**SUPPLIED TEXT**
┌────────

Waiting on God in the “Silent Years”

This morning at church, Pastor made an interesting observation: after Joseph’s lifetime, there was nothing recorded in Israel’s history for about 400 years. He posed the question, “Was God at work during those silent years?” His answer and mine is a resounding “Yes!”, but the fact remains that, historically speaking, while God was at work, He did not see fit to record any of His working during that period, making it easy to see that period as unimportant or insignificant.

Yet, if you know the Lord as I do, you know that He is ever present with His children. Even during those silent times, He would have been at work in millions of ways every day that encouraged the faithful among the Israelites. They may have been living in a “silent” period, waiting, watching, longing for the deliverance God had promised at the end of the 400 years, but God saw, God heard, and God loved them. He was present with them and purposeful in what He allowed, using even the difficulty of the years in slavery to prepare His people for the blessings to come. After all, if Egypt had been a place of freedom and prosperity, they would not have wanted to follow Moses across the wilderness --even for a land flowing with milk and honey.

 God often allows seasons of difficulties to make us willing to accept the blessings He has prepared for us later on. 

And those difficulties are sometimes “silent years” in our lives. They may span days, weeks, months, or years. They are periods of seemingly unimportant slogging along, not sure if we are accomplishing anything meaningful. Those are the times when one can doubt that God is at work. You may feel forgotten or left out as friends move freely down the pathways God has for them, as you stay still, seemingly stuck in a muddy patch on yours. But even in the muddy spots, God is there. Look for Him in the silence. Seek Him in the struggle. 

Let me tell you a story to illustrate. Once there was a young teen-aged girl who just might have been me. She lived out her Junior High years in an imaginary world of her own making, always imagining a different life, with different circumstances and different people.

 In High School, she began to grow up and somehow knew God wanted her to begin living in reality instead of trying to escape the ordinary, every-day life He had given her. As she looked around her, though, she realized that she was lonely. She had family who loved her, and she had friends she saw once in a while, but there was still something missing.

└────────

**COLLECTED MATERIAL**
┌────────

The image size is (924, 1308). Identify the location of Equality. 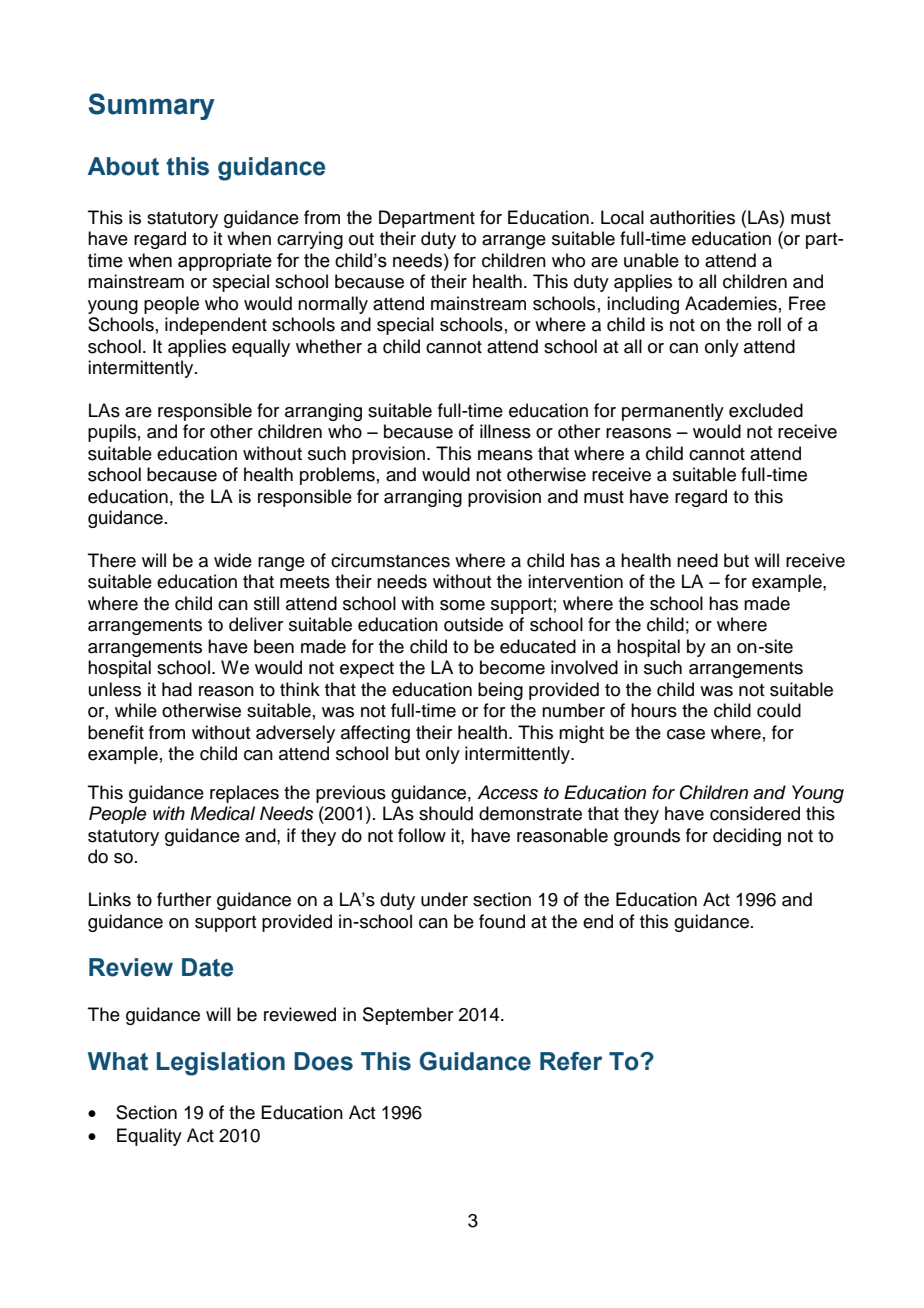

└────────

**OBJECTIVE A**
In the devotional post, set down everything from "Yet, if you" down to "us later on.".
**OBJECTIVE B**
Does the devotional post agree with each statement? (i) The pastor said that after Joseph's lifetime nothing was recorded in Israel's history for about 400 years. (ii) The girl in the story spent her High School years in an imaginary world. (iii) The "silent years" in our lives are described as lasting only years.
Draw only on the devotional post, not on the material.

**COMPLETE RESPONSE A**
Yet, if you know the Lord as I do, you know that He is ever present with His children. Even during those silent times, He would have been at work in millions of ways every day that encouraged the faithful among the Israelites. They may have been living in a “silent” period, waiting, watching, longing for the deliverance God had promised at the end of the 400 years, but God saw, God heard, and God loved them. He was present with them and purposeful in what He allowed, using even the difficulty of the years in slavery to prepare His people for the blessings to come. After all, if Egypt had been a place of freedom and prosperity, they would not have wanted to follow Moses across the wilderness --even for a land flowing with milk and honey.

 God often allows seasons of difficulties to make us willing to accept the blessings He has prepared for us later on.

**COMPLETE RESPONSE B**
(i) Yes: "after Joseph’s lifetime, there was nothing recorded in Israel’s history for about 400 years"
(ii) No: "She lived out her Junior High years in an imaginary world of her own making"
(iii) No: "They may span days, weeks, months, or years."